_Brano proposto_:
########################################
Il piatto forte dell’auto-difesa del giuslavorista è il disvelamento della grande ipocrisia che ha nutrito la cultura politica della gauche italiana in tema di lavoro: l’accettazione dell’apartheid. Da un lato un posto di lavoro ipergarantito per 9,5 milioni di occupati stabili e dall’altro una forza lavoro flessibile di 11 milioni di persone che svolgono mansioni come gli altri ma che restano fuori dalla cittadella dei diritti. La prova provata dell’apartheid, del resto, sta nelle conseguenze occupazionali della Grande Crisi iniziata nel 2008: il milione di posti perso appartiene quasi interamente al lato oscuro del lavoro, i non protetti. E a questo punto è Ichino che prende ad incalzare il suo inquisitore: una sinistra che si professa universalistica può chiudere gli occhi di fronte a questa realtà e puntare a conservarla? Una linea continuista, aggiunge il senatore, poteva avere un senso negli anni ’70 quando il tessuto produttivo del Paese e la forza sindacale di protezione erano incardinati sulla grande fabbrica fordista e non esisteva quello che di lì a qualche anno avremmo incominciato a chiamare il “decentramento produttivo”. Da allora però è cambiato tutto, la stessa vita media delle aziende si è incredibilmente accorciata – e aggiungiamo noi – gli studi sui flussi elettorali hanno dimostrato come la sinistra abbia perso (quanto meno) il monopolio della constituency operaia. La proposta che Ichino suggerisce al Pd per non morire di ipocrisia è spendersi per chiudere il dualismo e riunificare il mercato del lavoro, per condurre un’operazione che la destra non riesce a fare perché vuole minare la forza della Cgil più che varare vere soluzioni di sistema (il riferimento è al ministro Maurizio Sacconi).
########################################
Voci salvate
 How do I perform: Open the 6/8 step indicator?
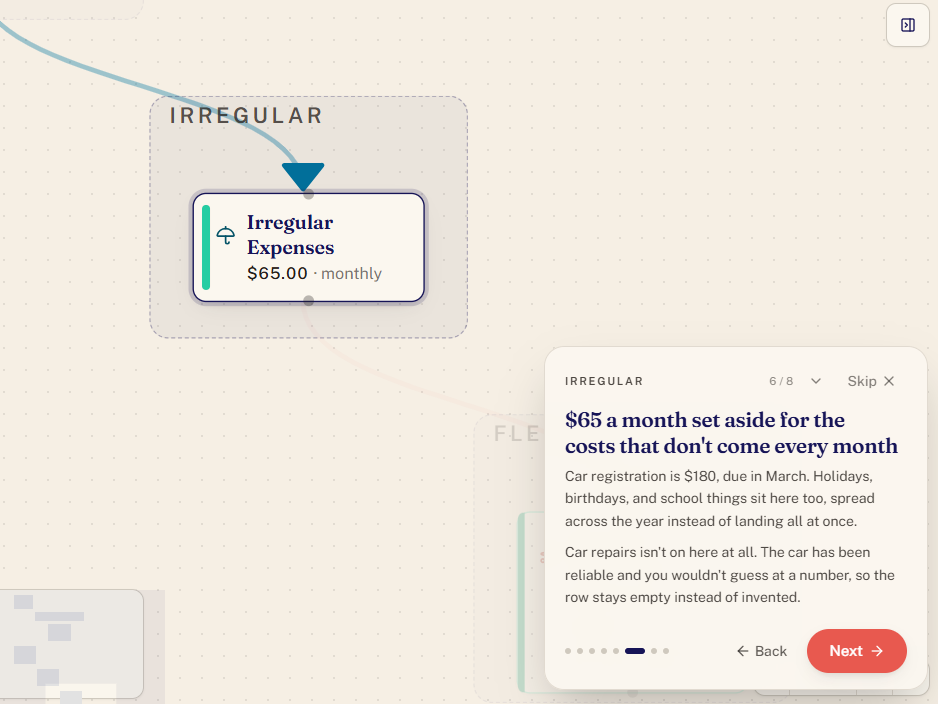781,381
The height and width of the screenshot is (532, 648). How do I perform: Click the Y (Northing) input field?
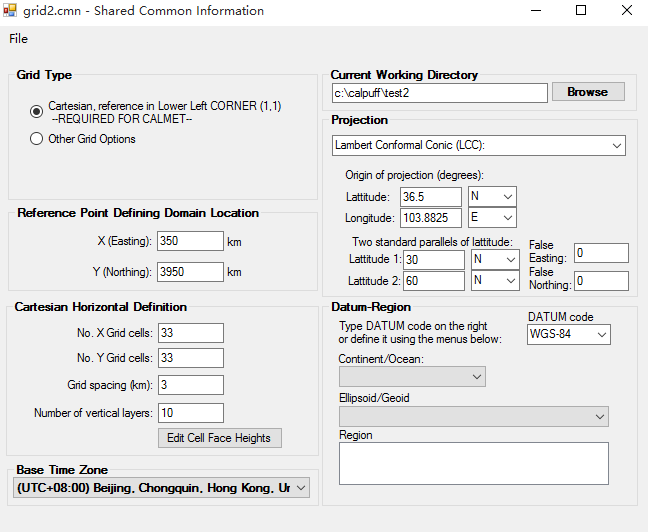coord(190,272)
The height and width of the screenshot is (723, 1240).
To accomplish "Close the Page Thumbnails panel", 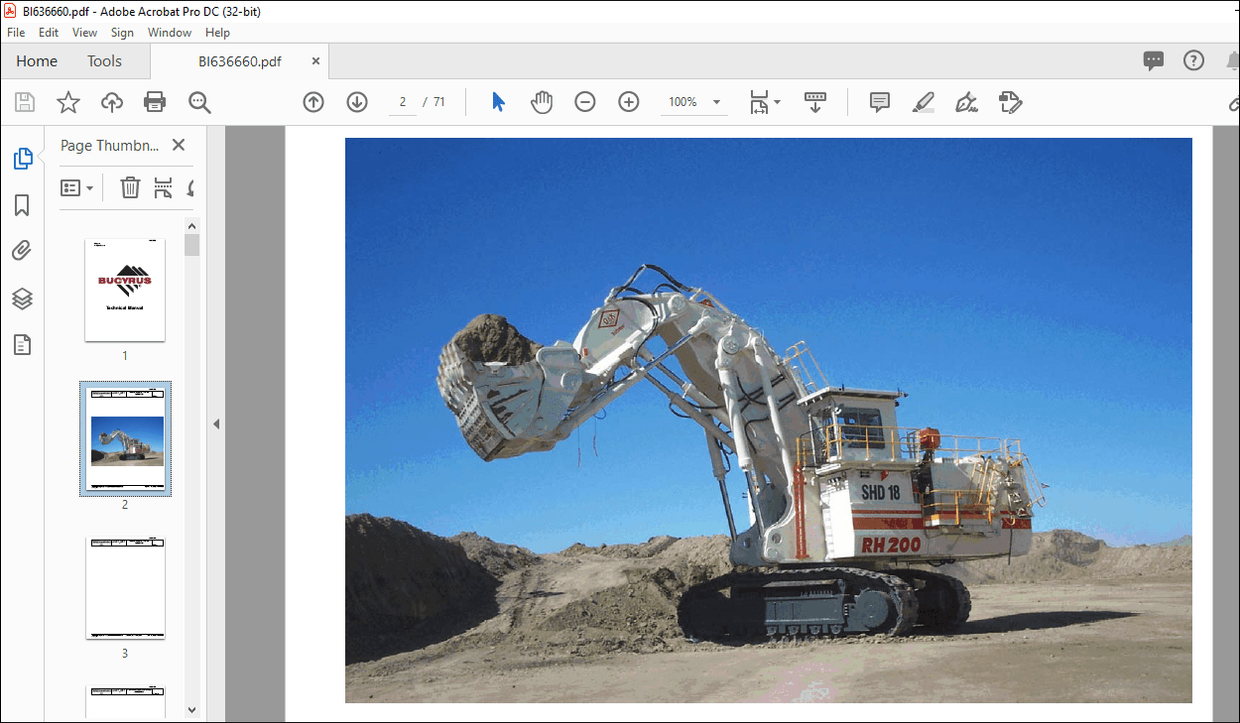I will coord(178,144).
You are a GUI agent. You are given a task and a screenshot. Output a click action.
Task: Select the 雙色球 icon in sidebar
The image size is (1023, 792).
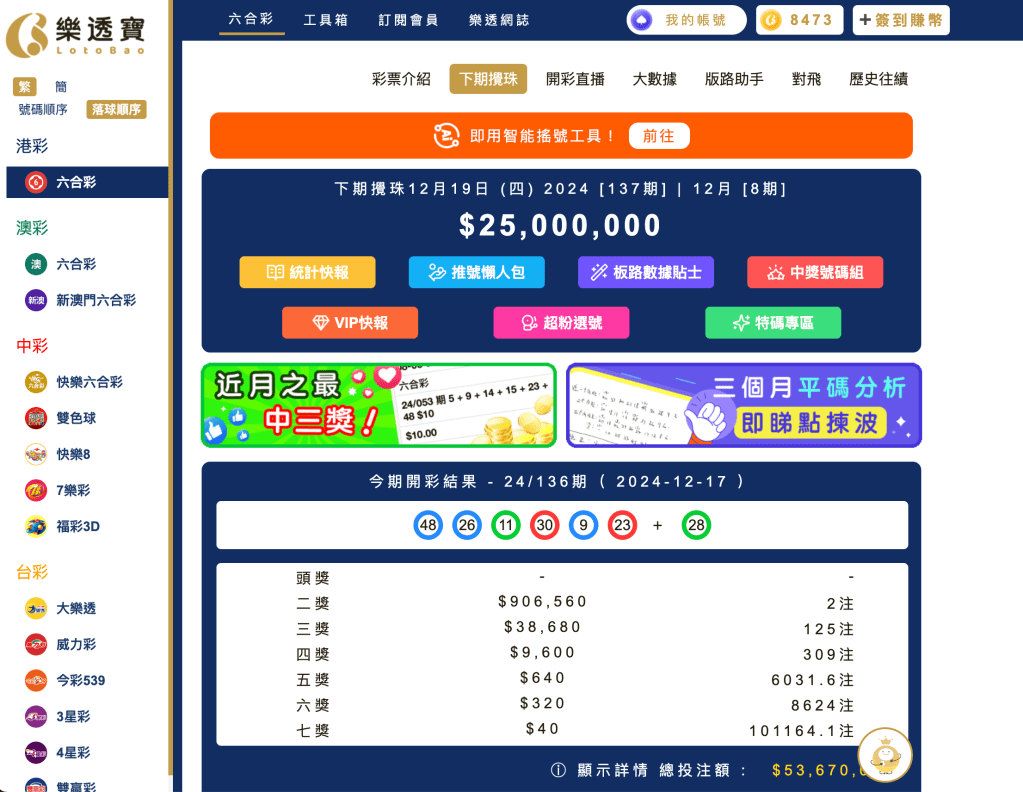click(x=36, y=418)
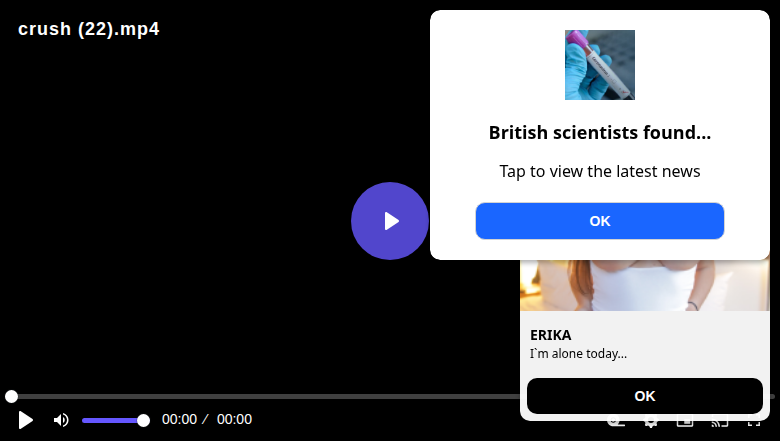Screen dimensions: 780x441
Task: Click the blue OK button
Action: pos(599,221)

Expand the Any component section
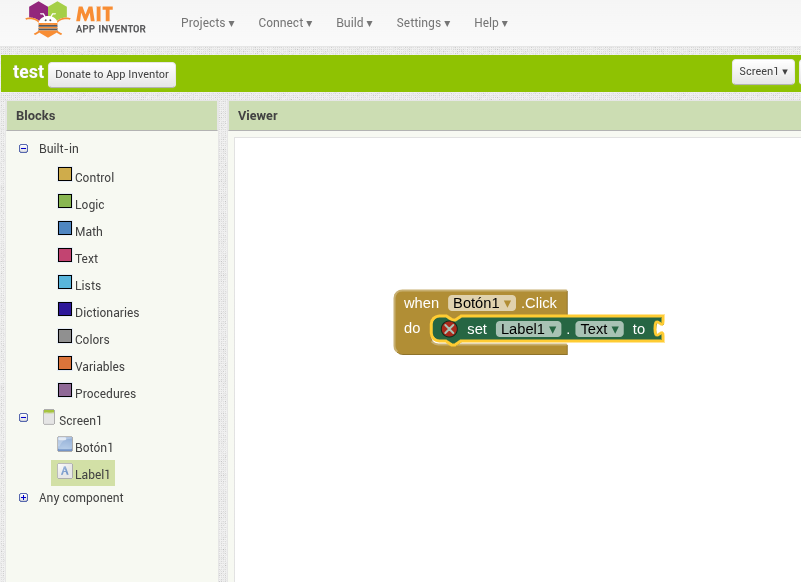pos(23,497)
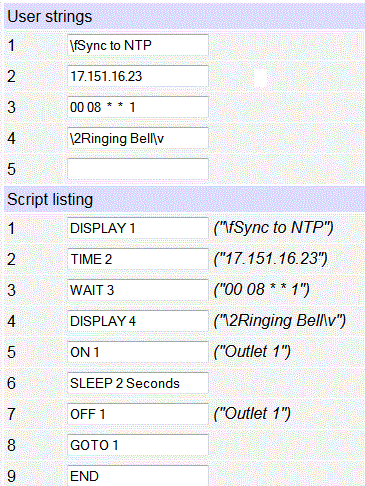This screenshot has height=486, width=365.
Task: Click the empty user string 5 field
Action: pyautogui.click(x=138, y=169)
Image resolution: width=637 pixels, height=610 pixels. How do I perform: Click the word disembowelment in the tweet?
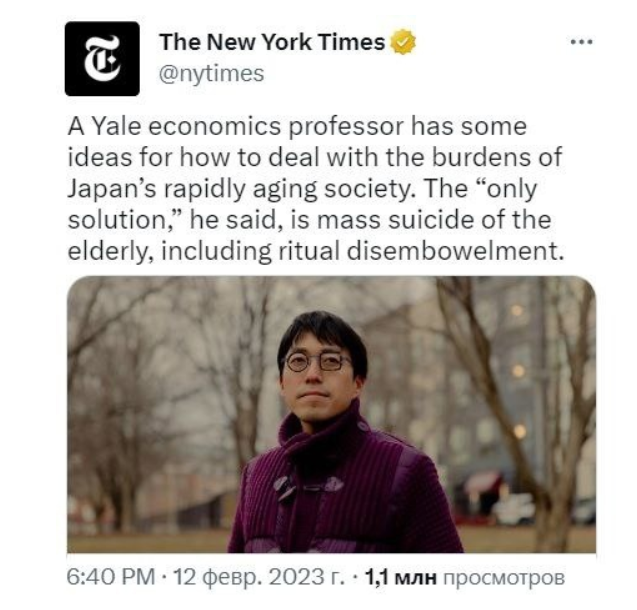(x=455, y=251)
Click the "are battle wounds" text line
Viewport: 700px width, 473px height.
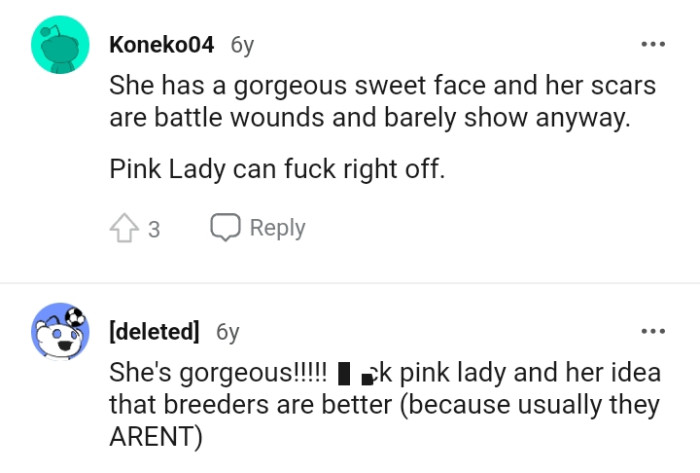(370, 117)
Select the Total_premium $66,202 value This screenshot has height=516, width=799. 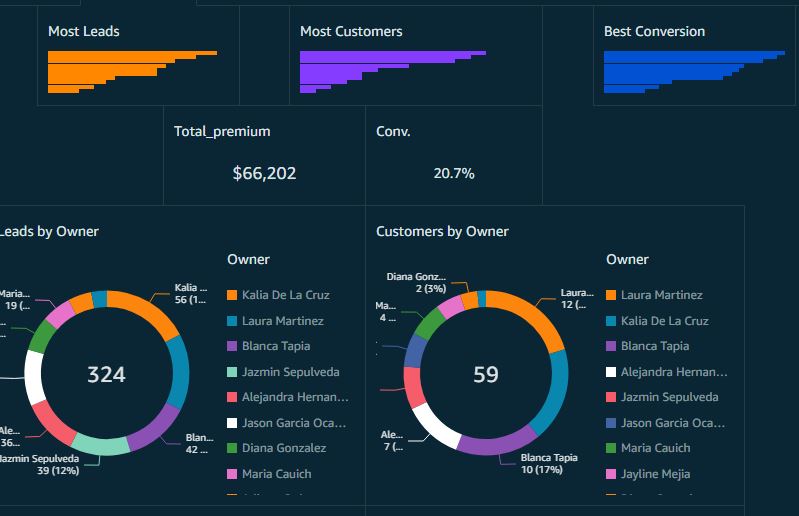pyautogui.click(x=264, y=173)
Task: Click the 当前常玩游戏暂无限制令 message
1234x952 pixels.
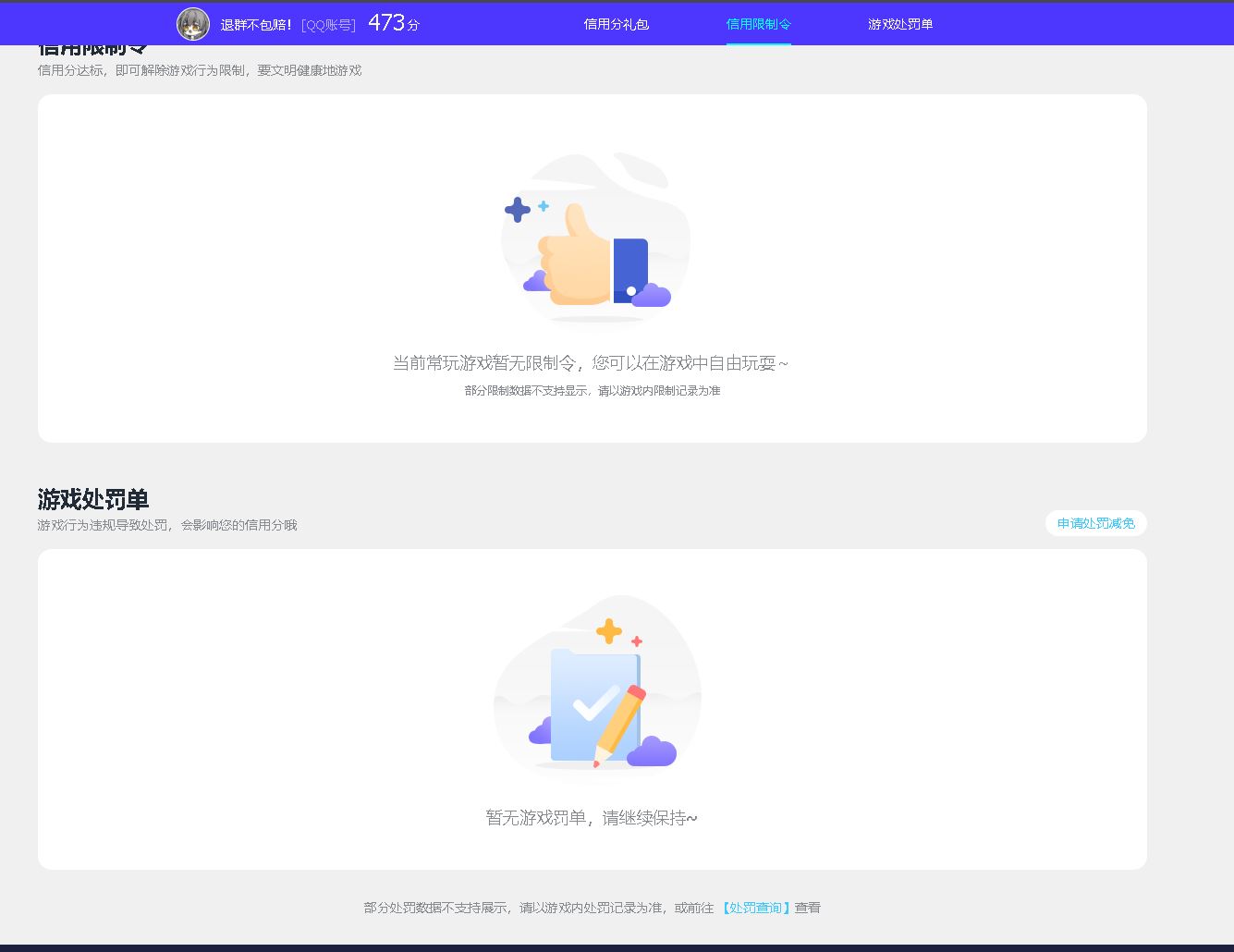Action: tap(591, 363)
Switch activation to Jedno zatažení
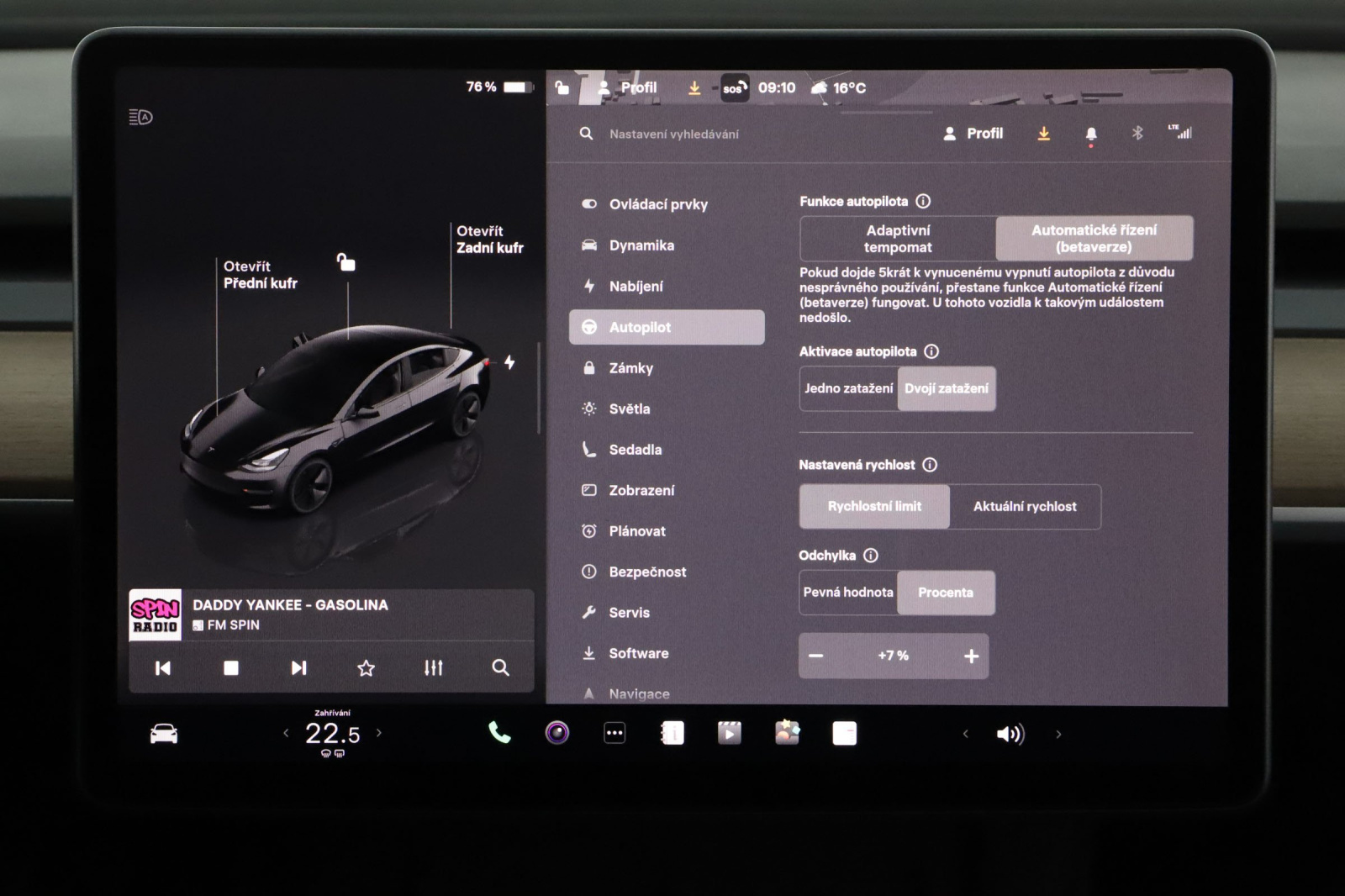The height and width of the screenshot is (896, 1345). tap(848, 388)
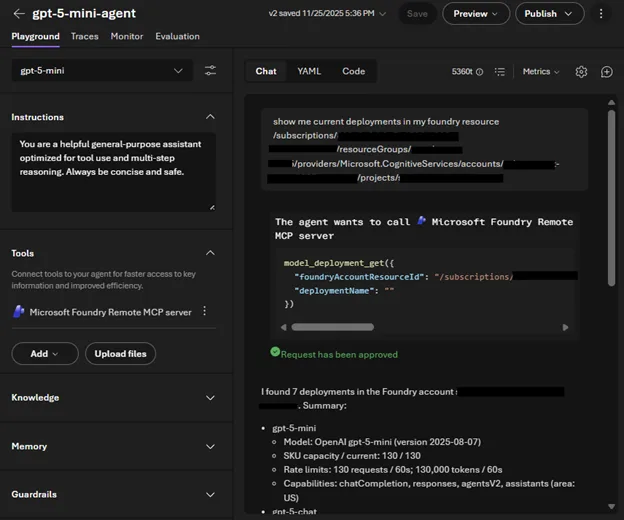This screenshot has width=624, height=520.
Task: Click the Upload files button
Action: [x=119, y=354]
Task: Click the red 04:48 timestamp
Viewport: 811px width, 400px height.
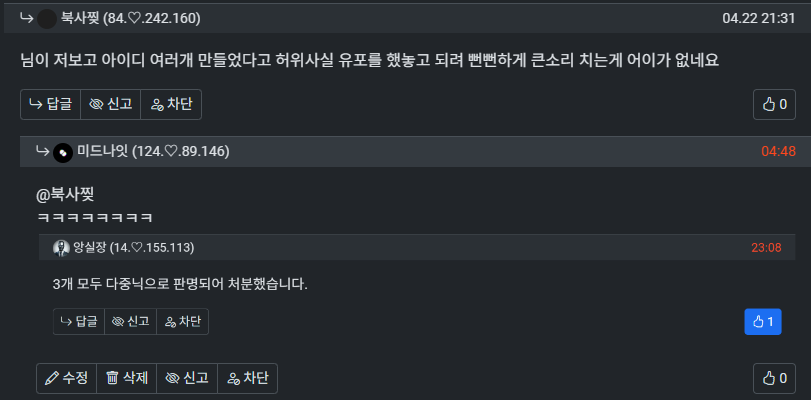Action: point(778,152)
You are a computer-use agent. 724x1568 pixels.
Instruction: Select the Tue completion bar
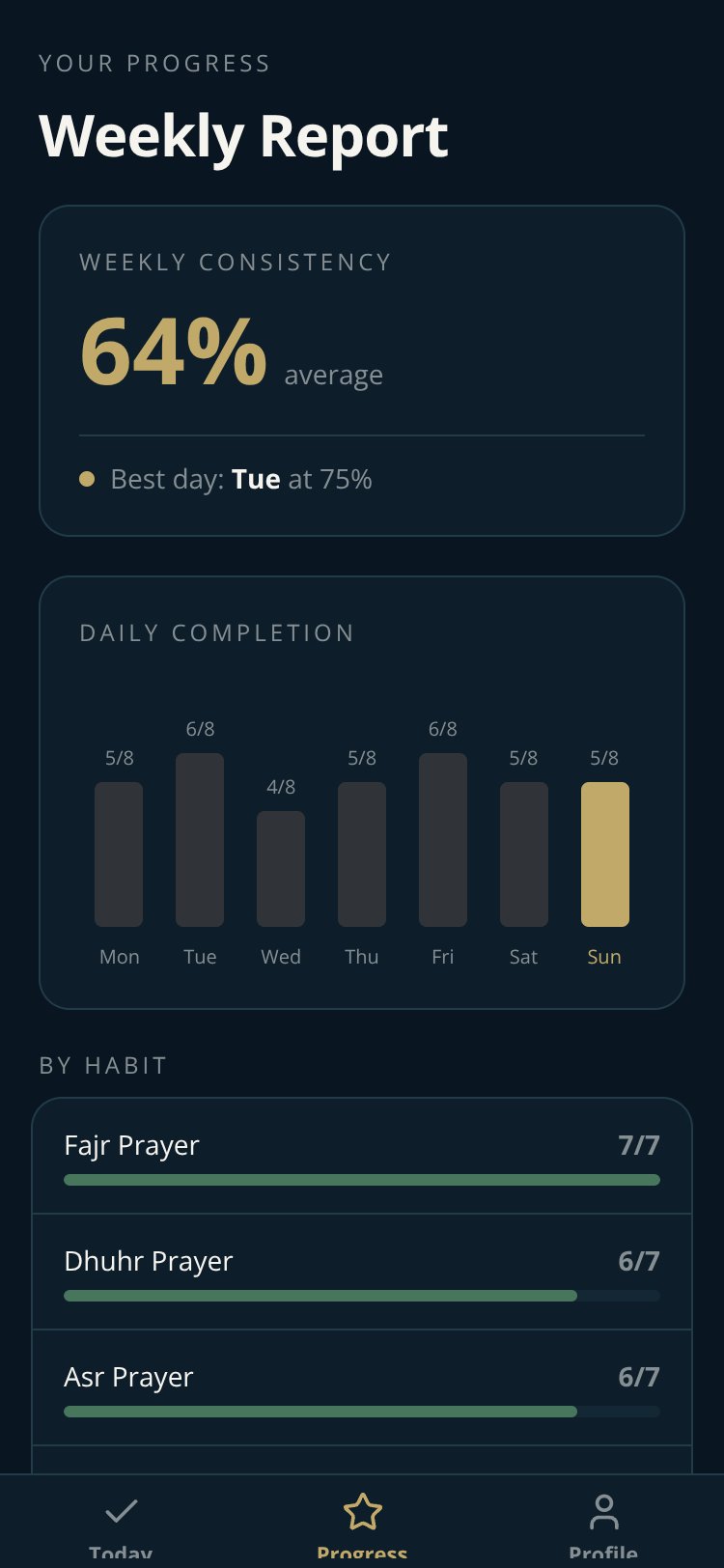[x=200, y=840]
########################################
_Consegna_: Per favore, prosegui il brano sulla proposta di Ichino per riunificare il mercato del lavoro, partendo dopo la sua ultima frase.

_Risposta_:
Quindi invece di lanciare un incomprensibile ossimoro come “licenziare per assumere” (inevitabilmente schiavo di una logica dei due tempi), ci vuole un progetto organico di riforma che prenda petto lo spinoso tema dell’articolo 18 e si configuri come una proposta di modernizzazione rivolta al Paese. Da riformista che vuole mostrarsi con i piedi per terra, Ichino suggerisce di attingere da ciò che già esiste, il meglio che abbia prodotto l’Europa-culla-del-welfare: il modello danese. L’ispettore del Partito dopo l’allungo dell’imputato riprende fiato e gli obietta che “quelli sono paesi ricchi e di piccole dimensioni, non si può pensare di trasferire le loro soluzioni in Italia”. La Svezia è come la Lombardia, la Danimarca come il Piemonte, replica Ichino e implicitamente suggerisce ai dubbiosi una sperimentazione regionale prima di estendere il modello a tutto il territorio nazionale. Si comincia ridefinendo la nozione di lavoro dipendente (tutti coloro che operano in regime di mono-committenza con meno di 40 mila euro annui), si adotta un codice di lavoro semplificato di soli 70 articoli e in materia di licenziamento si abolisce l’articolo 18 solo per quanto riguarda “i rapporti costituiti da qui in avanti”. Il lavoratore licenziato ha diritto a un’indennità di una mensilità per ogni anno di anzianità. Se ha maturato almeno due anni di servizio il dipendente messo fuori dai ranghi aziendali ha diritto a un contratto di ricollocazione che prevede un trattamento complementare di disoccupazione e l’attivazione di servizi di outplacement. Di fronte all’auto-arringa dell’imputato Ichino si può, a destra come a sinistra, dissentire ma occorre produrre la stessa qualità di argomentazione. Grazie a questo libro l’asticella del confronto si alza.